#### EXCERPTED RECORDS:
________________________
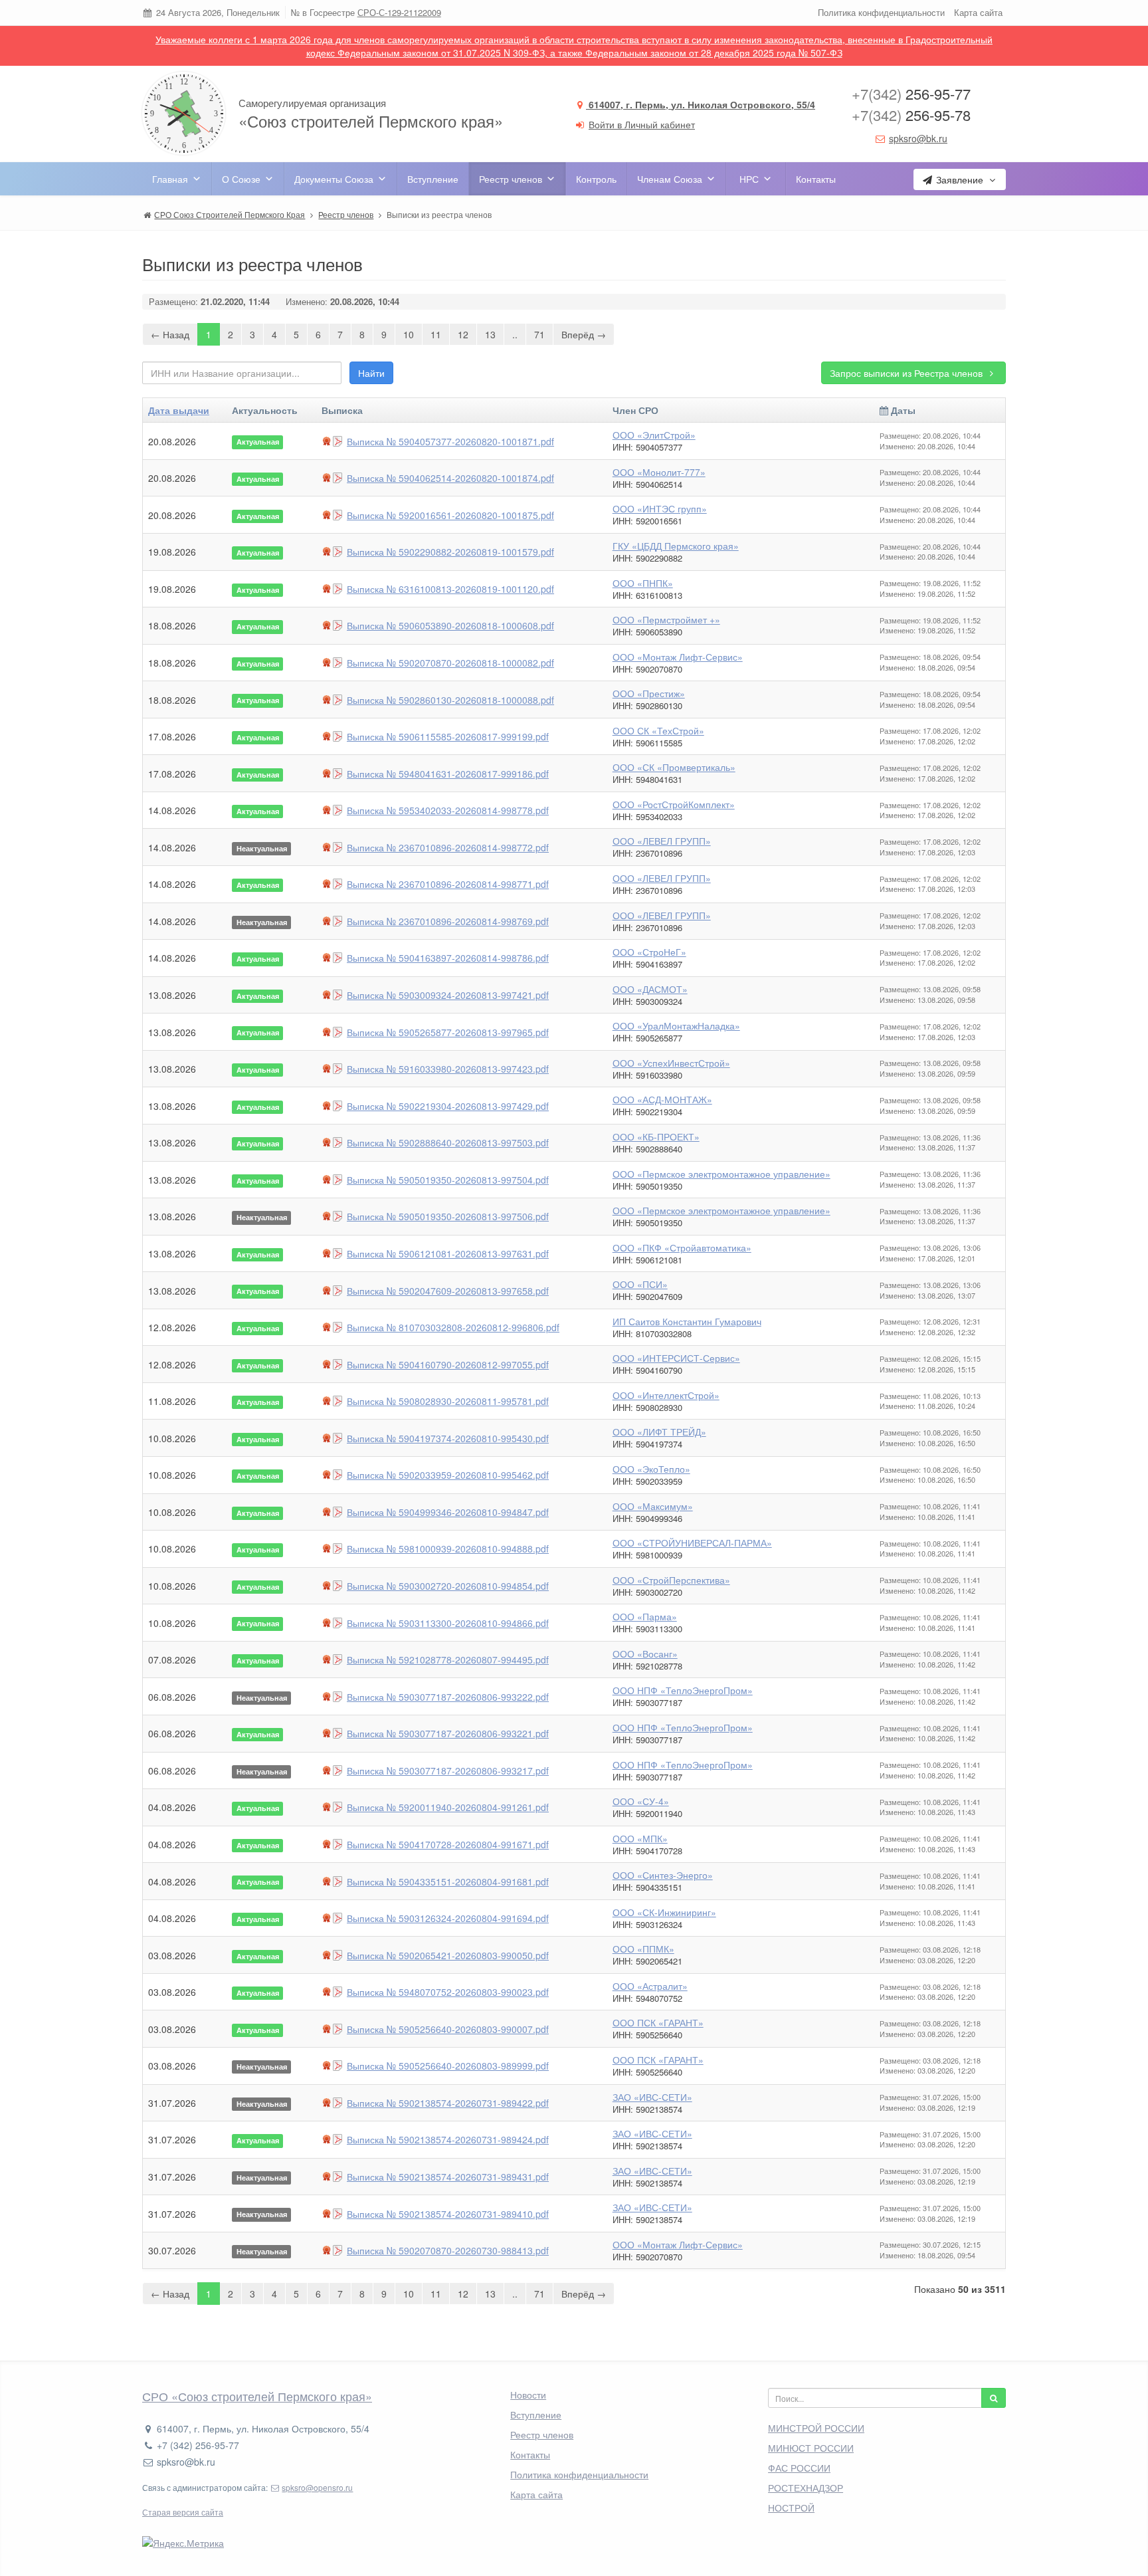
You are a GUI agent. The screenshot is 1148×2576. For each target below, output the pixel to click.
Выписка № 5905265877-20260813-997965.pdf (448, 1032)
________________________
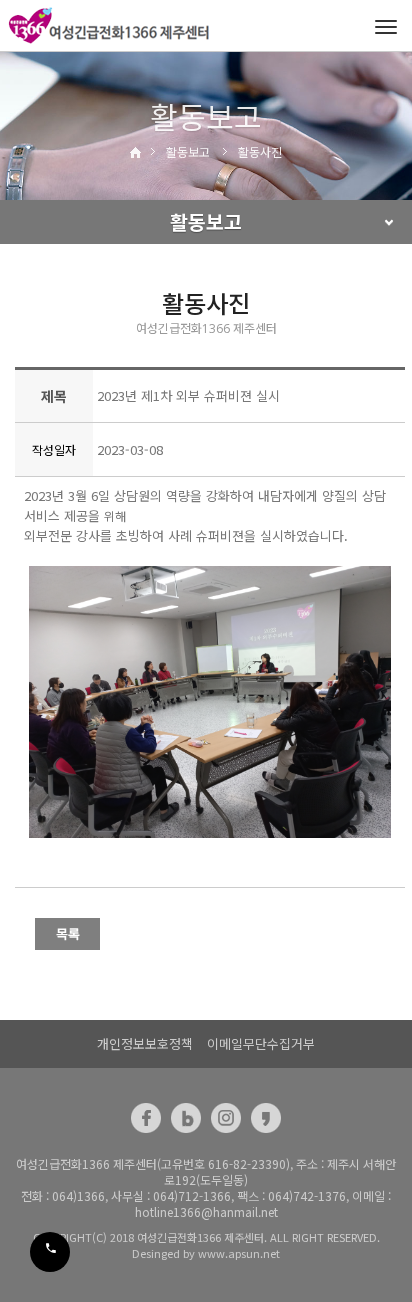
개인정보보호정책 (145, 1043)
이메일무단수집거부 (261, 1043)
________________________
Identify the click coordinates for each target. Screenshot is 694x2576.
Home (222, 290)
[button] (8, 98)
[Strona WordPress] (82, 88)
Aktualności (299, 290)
________________________
#### TASK TO CARRY OUT:
Could you set down, word for word, only the lines above from the line with "You are a GUI" to the line with "Выписка № 5905265877-20260813-997965.pdf", including both?

#### REPLY TO THE TASK:
You are a GUI agent. The screenshot is 1148×2576. For each target below, output the pixel to click.
Выписка № 5905265877-20260813-997965.pdf (448, 1032)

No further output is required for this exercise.